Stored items
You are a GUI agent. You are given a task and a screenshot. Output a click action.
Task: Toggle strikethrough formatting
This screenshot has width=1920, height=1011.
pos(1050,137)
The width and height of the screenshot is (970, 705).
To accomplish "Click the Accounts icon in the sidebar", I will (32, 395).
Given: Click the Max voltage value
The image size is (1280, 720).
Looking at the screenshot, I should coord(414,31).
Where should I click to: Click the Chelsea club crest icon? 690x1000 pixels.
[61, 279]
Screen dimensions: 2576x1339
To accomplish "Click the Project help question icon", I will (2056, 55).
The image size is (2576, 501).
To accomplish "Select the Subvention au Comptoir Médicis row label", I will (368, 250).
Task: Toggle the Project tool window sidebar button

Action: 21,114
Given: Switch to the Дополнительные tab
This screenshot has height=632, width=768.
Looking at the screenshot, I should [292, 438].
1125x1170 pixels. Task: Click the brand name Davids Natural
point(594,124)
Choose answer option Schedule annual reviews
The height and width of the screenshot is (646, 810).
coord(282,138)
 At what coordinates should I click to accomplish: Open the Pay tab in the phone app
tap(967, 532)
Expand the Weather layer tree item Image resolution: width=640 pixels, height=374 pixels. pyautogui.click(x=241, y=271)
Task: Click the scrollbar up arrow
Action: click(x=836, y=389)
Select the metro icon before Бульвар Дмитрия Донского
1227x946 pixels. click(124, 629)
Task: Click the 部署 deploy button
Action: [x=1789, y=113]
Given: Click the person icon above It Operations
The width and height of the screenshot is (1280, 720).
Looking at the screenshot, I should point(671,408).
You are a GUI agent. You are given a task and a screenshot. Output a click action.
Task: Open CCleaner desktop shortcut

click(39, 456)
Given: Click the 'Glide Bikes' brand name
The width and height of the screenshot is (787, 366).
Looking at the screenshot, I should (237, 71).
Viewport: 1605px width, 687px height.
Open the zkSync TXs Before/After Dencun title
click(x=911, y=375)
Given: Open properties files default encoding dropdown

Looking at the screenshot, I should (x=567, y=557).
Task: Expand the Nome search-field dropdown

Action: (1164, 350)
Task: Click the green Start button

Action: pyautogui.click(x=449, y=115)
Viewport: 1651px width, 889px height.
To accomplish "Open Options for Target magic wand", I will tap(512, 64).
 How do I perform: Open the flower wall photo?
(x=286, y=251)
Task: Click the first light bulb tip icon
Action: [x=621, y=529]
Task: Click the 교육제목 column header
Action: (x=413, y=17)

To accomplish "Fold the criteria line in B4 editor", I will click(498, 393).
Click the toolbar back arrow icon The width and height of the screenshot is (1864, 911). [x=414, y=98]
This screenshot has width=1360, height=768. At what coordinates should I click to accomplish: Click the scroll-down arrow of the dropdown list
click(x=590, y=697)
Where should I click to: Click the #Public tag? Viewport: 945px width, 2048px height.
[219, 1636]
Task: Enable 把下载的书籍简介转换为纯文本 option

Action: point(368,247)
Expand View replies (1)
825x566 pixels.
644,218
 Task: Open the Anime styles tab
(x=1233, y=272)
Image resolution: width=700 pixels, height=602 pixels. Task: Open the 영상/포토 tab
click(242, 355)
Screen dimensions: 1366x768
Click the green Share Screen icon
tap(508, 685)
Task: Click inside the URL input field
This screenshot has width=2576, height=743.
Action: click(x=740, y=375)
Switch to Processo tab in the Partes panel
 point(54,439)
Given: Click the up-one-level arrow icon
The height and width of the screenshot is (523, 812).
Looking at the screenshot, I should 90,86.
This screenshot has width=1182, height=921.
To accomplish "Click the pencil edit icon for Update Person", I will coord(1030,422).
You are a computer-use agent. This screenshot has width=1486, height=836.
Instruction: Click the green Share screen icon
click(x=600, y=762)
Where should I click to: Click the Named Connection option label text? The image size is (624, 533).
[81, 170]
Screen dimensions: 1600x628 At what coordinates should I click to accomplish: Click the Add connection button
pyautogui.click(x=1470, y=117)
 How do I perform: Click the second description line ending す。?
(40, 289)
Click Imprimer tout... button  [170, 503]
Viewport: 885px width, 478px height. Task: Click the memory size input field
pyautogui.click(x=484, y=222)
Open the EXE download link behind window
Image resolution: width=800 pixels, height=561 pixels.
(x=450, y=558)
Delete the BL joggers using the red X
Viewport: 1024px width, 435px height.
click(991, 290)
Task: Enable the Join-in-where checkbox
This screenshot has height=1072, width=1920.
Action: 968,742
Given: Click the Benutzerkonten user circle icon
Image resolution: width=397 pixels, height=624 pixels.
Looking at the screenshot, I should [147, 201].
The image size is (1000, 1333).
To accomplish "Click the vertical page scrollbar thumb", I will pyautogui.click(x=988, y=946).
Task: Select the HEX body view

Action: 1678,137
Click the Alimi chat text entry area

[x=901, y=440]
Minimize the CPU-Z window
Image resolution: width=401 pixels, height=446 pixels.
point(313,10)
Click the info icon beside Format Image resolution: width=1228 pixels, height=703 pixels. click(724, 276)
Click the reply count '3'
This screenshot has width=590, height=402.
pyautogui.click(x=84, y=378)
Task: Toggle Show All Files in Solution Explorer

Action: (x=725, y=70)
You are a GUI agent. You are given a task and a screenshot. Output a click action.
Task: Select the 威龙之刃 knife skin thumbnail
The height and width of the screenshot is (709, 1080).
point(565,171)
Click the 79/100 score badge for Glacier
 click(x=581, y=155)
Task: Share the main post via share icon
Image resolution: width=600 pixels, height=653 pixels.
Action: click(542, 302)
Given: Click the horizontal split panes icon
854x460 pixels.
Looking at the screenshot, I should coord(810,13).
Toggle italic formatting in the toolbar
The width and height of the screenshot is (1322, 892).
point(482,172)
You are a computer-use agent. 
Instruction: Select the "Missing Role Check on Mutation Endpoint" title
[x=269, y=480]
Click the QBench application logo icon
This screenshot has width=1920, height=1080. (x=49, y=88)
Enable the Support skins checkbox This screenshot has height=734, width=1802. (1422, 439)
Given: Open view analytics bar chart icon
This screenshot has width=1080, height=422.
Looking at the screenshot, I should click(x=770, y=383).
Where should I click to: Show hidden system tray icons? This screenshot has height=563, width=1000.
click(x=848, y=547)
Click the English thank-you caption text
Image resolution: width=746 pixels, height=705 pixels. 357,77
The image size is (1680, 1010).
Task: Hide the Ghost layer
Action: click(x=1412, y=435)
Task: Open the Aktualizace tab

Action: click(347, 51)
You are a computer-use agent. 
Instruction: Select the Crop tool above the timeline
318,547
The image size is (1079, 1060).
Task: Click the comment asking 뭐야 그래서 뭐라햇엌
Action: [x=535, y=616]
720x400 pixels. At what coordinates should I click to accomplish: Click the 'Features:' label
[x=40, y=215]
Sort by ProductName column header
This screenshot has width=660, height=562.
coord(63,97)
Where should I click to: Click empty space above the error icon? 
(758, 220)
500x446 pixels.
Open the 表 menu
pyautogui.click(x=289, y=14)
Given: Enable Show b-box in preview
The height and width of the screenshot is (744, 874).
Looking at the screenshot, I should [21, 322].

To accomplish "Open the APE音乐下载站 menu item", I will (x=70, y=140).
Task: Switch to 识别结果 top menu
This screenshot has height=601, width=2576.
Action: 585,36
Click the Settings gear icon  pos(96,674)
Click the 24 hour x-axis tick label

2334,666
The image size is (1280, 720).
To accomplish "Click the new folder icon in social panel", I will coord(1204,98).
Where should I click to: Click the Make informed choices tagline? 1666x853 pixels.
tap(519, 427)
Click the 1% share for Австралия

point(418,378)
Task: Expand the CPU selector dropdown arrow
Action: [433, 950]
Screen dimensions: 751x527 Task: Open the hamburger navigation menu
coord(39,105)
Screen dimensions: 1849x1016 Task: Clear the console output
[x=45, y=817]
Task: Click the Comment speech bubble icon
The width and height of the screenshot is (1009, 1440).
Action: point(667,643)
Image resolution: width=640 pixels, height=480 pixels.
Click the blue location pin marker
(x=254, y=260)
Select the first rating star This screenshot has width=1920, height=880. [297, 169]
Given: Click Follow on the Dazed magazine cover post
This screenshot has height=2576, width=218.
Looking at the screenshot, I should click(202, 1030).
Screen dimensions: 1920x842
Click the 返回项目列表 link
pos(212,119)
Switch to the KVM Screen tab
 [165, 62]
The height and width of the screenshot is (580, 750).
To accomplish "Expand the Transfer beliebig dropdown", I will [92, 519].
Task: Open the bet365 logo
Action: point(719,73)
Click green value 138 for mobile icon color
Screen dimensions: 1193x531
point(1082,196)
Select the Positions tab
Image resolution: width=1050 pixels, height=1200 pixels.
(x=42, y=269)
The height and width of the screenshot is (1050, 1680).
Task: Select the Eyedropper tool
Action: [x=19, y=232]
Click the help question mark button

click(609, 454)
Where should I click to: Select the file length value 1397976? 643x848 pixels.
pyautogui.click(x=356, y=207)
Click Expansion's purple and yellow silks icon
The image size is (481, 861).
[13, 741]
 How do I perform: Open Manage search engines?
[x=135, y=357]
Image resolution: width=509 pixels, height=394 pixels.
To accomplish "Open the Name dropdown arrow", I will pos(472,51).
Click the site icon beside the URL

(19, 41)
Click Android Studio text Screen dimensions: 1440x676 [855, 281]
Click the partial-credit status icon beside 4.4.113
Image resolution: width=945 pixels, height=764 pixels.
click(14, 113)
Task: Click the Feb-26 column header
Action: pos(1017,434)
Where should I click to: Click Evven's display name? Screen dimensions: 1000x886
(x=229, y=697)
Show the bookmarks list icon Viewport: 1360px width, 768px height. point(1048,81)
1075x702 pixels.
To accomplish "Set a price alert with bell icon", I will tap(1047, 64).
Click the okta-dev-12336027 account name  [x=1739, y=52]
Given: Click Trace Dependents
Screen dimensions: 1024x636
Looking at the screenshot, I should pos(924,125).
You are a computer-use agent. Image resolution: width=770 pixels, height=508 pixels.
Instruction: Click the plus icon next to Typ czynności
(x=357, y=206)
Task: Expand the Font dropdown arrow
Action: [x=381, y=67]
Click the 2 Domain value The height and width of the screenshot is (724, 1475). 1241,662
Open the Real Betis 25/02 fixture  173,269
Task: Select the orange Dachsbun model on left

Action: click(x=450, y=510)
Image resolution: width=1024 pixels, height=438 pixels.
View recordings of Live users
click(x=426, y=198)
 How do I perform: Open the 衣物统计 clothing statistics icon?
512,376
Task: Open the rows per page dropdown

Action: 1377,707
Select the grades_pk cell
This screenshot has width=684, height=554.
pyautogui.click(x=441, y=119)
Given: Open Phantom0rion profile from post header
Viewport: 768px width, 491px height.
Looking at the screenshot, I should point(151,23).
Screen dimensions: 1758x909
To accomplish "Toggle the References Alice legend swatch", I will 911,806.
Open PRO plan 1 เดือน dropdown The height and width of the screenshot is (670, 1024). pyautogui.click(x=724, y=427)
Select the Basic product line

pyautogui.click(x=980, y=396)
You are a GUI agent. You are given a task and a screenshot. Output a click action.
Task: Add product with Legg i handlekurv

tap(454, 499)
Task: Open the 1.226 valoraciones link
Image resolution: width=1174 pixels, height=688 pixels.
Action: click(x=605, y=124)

### Exercise prompt
Look through the entries and work out how many lines have the word "computer" in them; reply with that number only.

### Expected answer
4